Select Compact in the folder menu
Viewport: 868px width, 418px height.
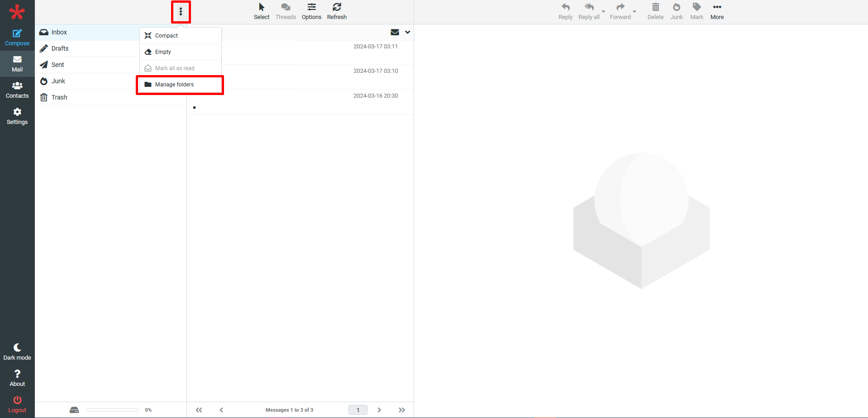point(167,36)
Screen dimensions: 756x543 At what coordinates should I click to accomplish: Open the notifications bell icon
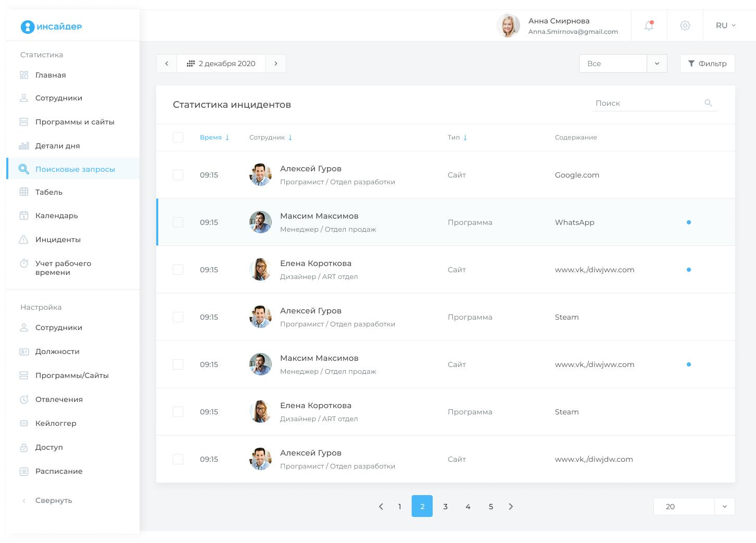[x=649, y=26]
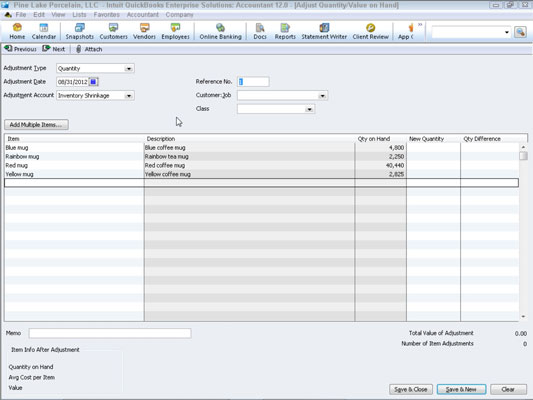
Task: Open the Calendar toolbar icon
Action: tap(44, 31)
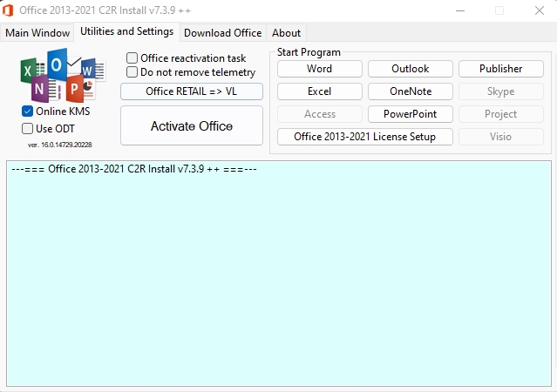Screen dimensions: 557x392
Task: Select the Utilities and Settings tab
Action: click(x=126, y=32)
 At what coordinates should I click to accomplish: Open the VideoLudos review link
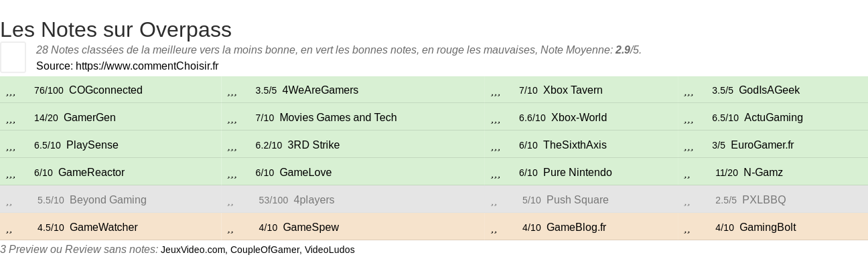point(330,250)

#####

Pictures aside, set down the lines from the one containing "Screen dimensions: 756x543" through the end of the records above, exactly and only those.

| Expected answer |
Screen dimensions: 756x543 At what coordinates should I click to accomplish: Open the notifications bell icon
[x=649, y=26]
Task: Open the Calendar toolbar icon
Action: tap(44, 31)
Screen dimensions: 557x392
Task: Select the Utilities and Settings tab
Action: click(x=126, y=32)
 At what coordinates should I click to accomplish: Open the VideoLudos review link
point(330,250)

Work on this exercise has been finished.